Advice for pregnant women with known recurrent genital herpes.

  • Genital herpes is most frequently caused by infection with herpes simplex virus type 2 (HSV-2) but can also be caused by HSV-1. Genital HSV-1 acquired through orogenital contact is increasingly common in Western Europe and North America. Recurrent genital herpes episodes occur more commonly in infections caused by HSV-2.
  • Women with recurrent genital herpes can deliver normally if they do not have overt genital ulcers at the time of delivery.
  • Repeat viral cultures during pregnancy are of no clinical value in predicting recurrences or viral shedding at the time of delivery.
  • Women with a recurrence at the time of delivery are currently delivered by lower segment caesarean section tom prevent intrapartum viral transmission.

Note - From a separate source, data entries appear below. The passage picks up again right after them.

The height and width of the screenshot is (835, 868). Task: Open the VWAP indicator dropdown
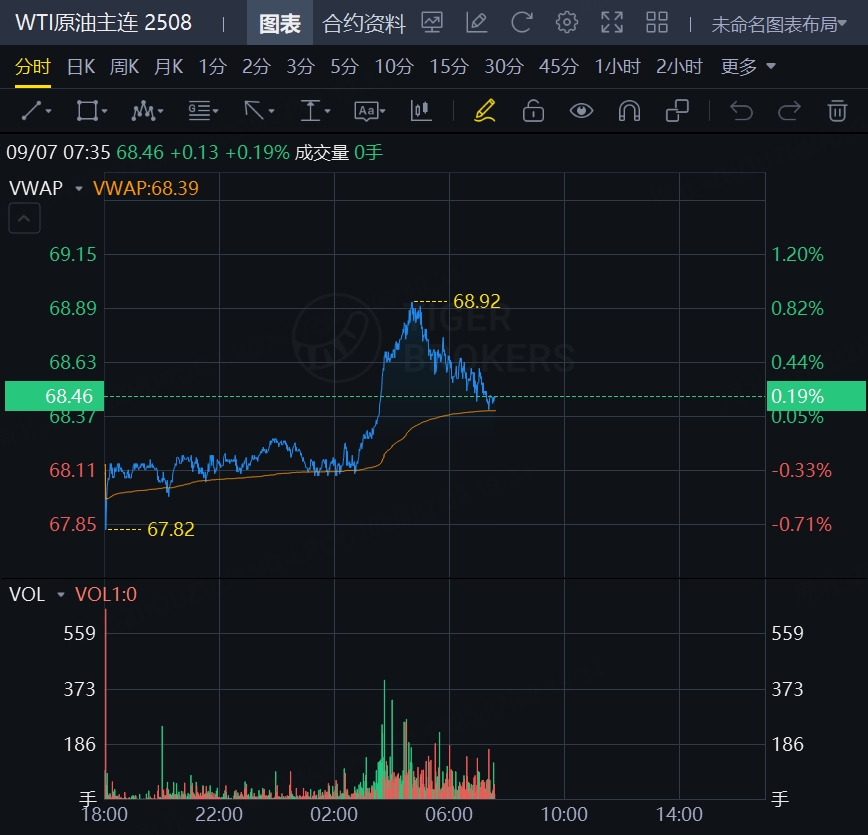79,188
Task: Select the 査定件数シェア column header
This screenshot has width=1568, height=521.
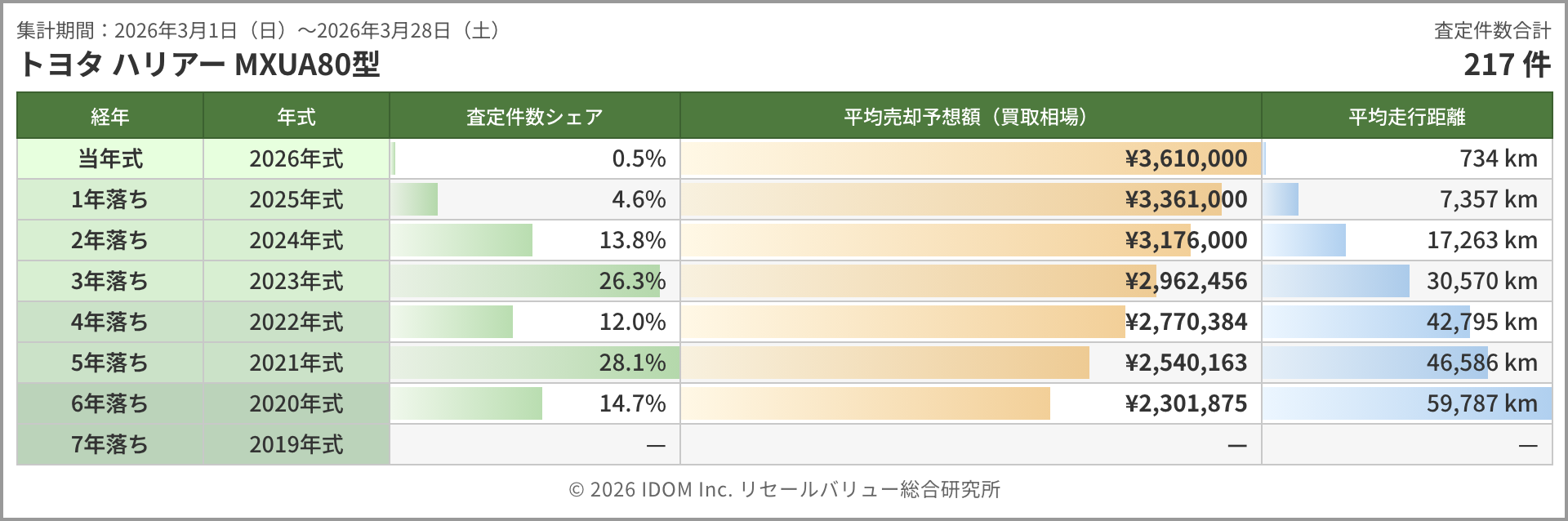Action: click(534, 117)
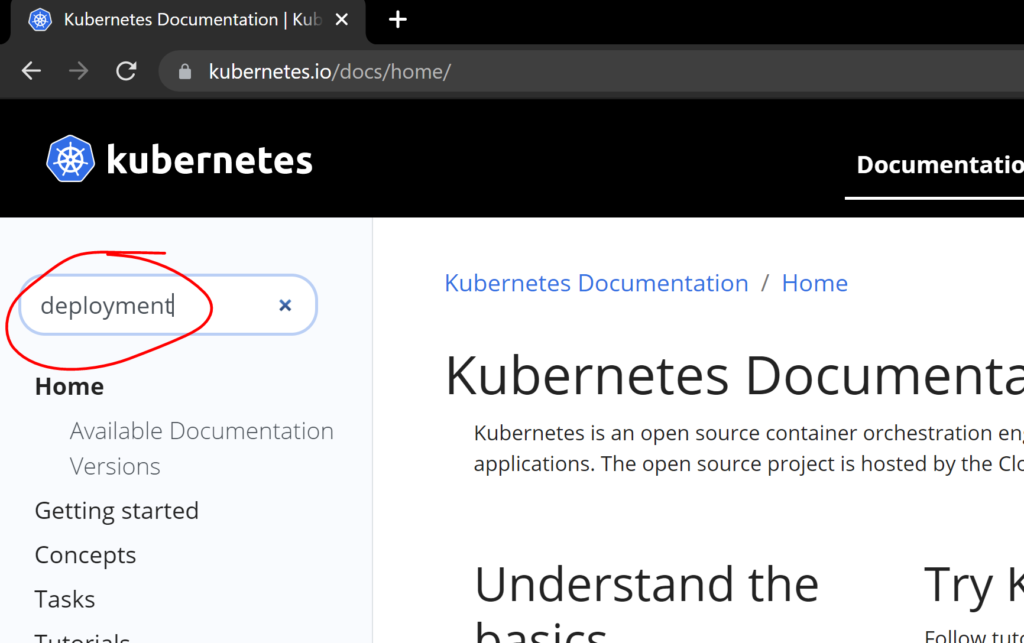The width and height of the screenshot is (1024, 643).
Task: Reload the page with the refresh icon
Action: click(x=126, y=70)
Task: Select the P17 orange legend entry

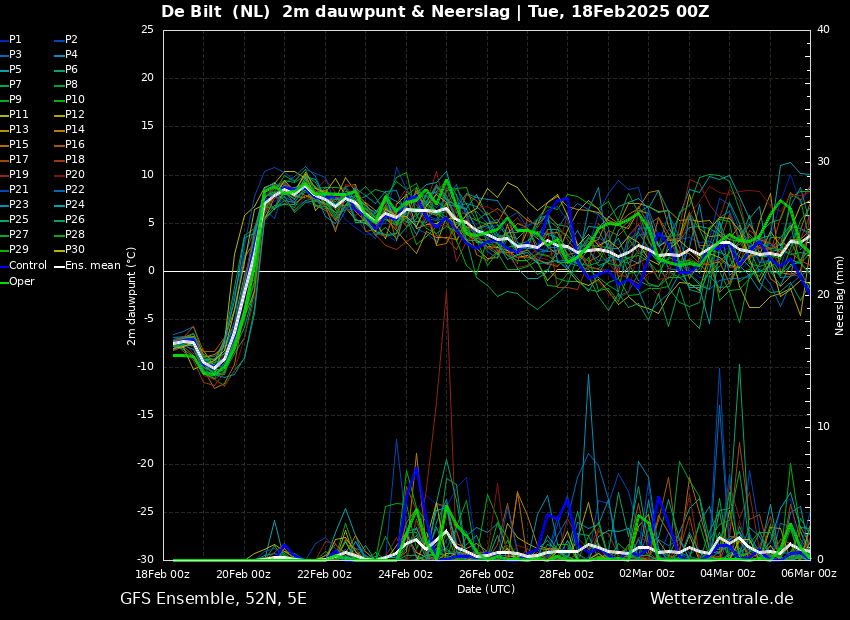Action: (14, 159)
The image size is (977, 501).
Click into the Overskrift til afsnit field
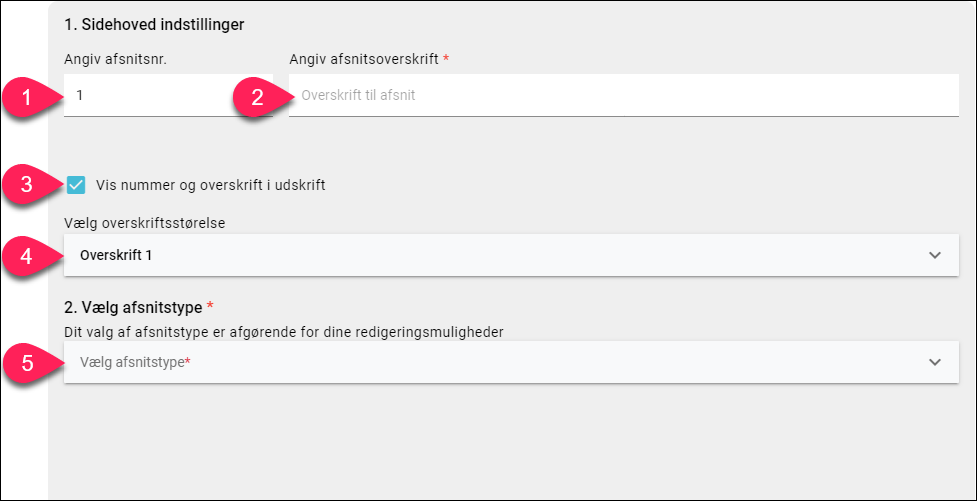point(624,95)
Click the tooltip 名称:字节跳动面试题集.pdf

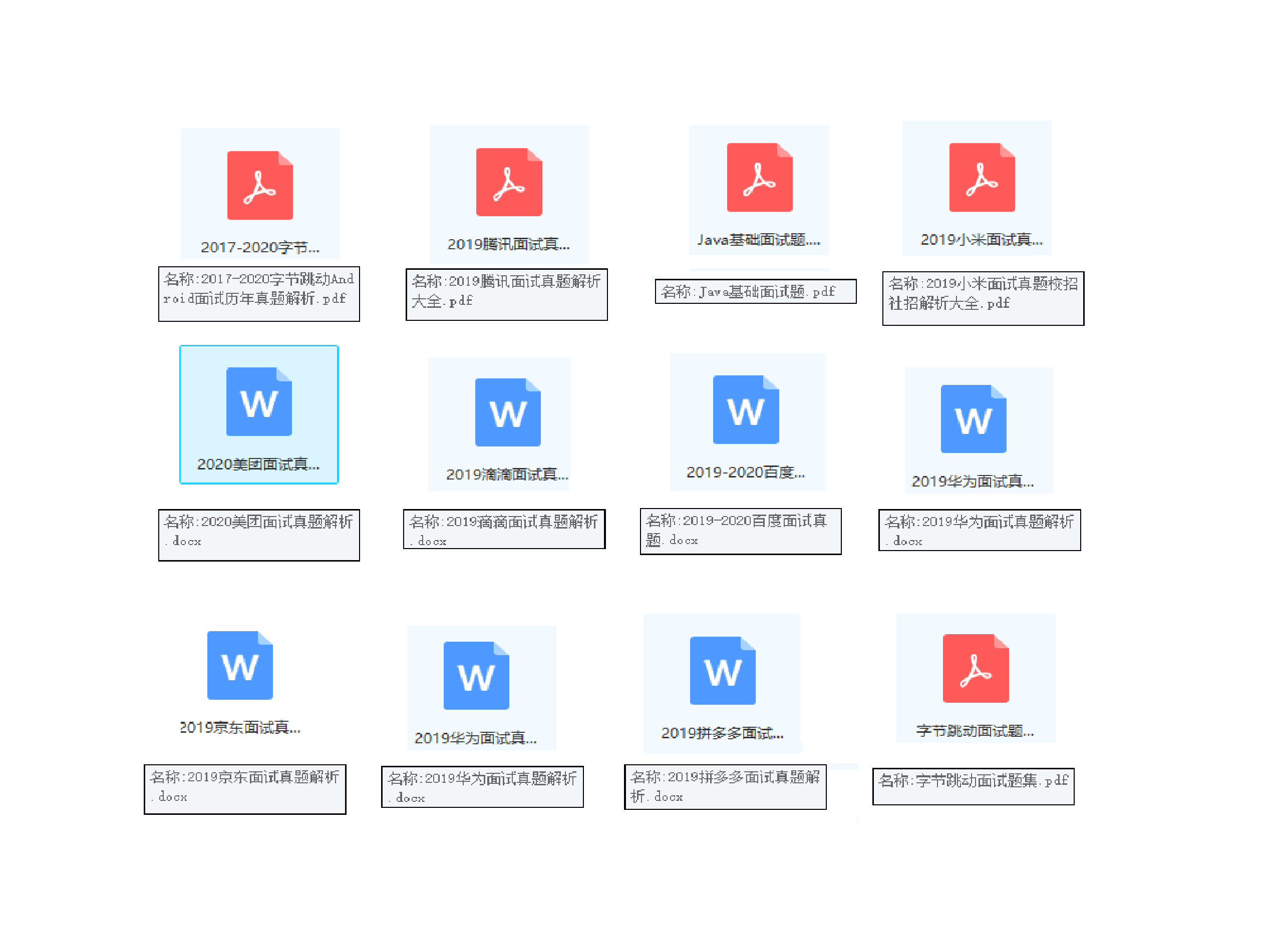click(x=973, y=785)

  • If recurrent lesions are present at the time of delivery there is a low risk of neonatal herpes even with vaginal delivery. This risk must be offset against the maternal risks of surgical delivery and some obstetricians may agree to vaginal delivery after discussion with the pregnant woman to obtain her informed consent.
  • Suppression therapy during the third trimester may reduce the risk of recurrence at the time of delivery in women with frequent recurrence but this does not reduce viral shedding so the benefit is uncertain.